The commander told him that "he wasn't enlisting infants." Yeah I would think not. Why they didn't have someone escort the kid home I don't know. But still determined, Johnny traveled to the headquarters of the 22nd Michigan Regiment and was basically told the same thing, in other words..get lost kid! Go back home to mommie.
But the kid DIDN'T leave, he tagged along behind the drummer boy, marching with him. He hung around and worked, doing all sorts of camp duties and pitching in wherever he could.
Pretty soon the men began to take him under their wings and officers pitched in to pay him a monthly salary which at that time for a regular soldier was $13 a month. They also got him a uniform which had to have been specially tailored.

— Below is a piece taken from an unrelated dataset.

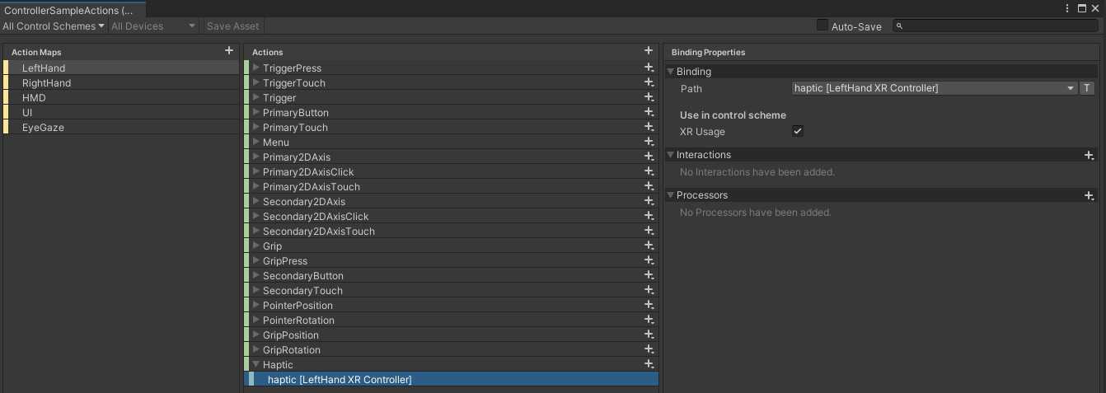Image resolution: width=1106 pixels, height=393 pixels.
Task: Expand the Primary2DAxis action
Action: (256, 157)
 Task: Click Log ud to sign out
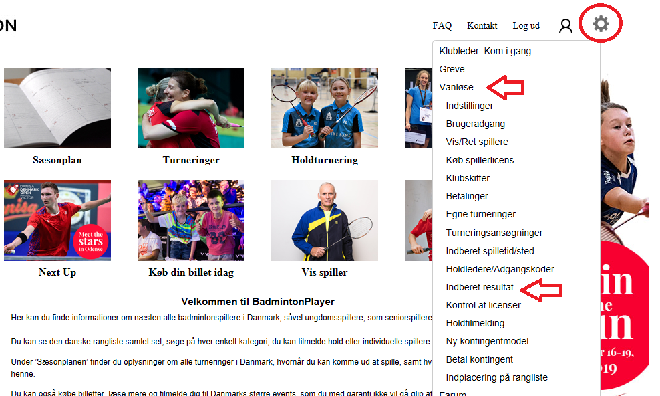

Then they cut down a regular issue rifle to a shorter one that more closely matched his size. I'm not sure if the rifle in this photo is the one that was cut down or not, still looks pretty tall don't it?
Johnny gained national fame when in the Battle of Chickamauga he was with a section of the line that was retreating from the Confederates.
A Confederate officer ran after the wagon Johnny was in and shouted. "Surrender you damned little Yankee devil!" Johnny used his own pint-sized rifle to shoot the officer dead.
By this time he was 12 years old and promoted to Sargeant, the youngest officer in the history of the army. Here is he with his new stripes:
Johnny started receiving his own pay and performed different duties including that of a courier. He was discharged after he served his 3 year service of duty and had been wounded twice. Six years later he applied to West Point but couldn't pass the entrance exams.
Apparently he didn't go back and catch up with his schooling but it didn't matter because on appeal to the President of the United States, Ulysses S. Grant, whom he served under during the war, he was given a 2nd Lieutenant's appointment in the regular army in 1871.
I belief this is close to his age at that time:
He went on to serve an amazing 55 years and retired as a Major General in 1916. He also got smart and moved to Texas where he died at the age of 85 in San Antonio in 1937.
Isn't it incredible how differently they saw things back then? Allowing a child on a battlefield would be child endangerment if not child abuse these days!
Thanks for reading folks, God bless you all!
-jonboy Texas
the gentleman redneck
PS- ya know...you might just be a redneck if:
Your dad says, "Let's hit the road for dinner," and then grabs a
shovel!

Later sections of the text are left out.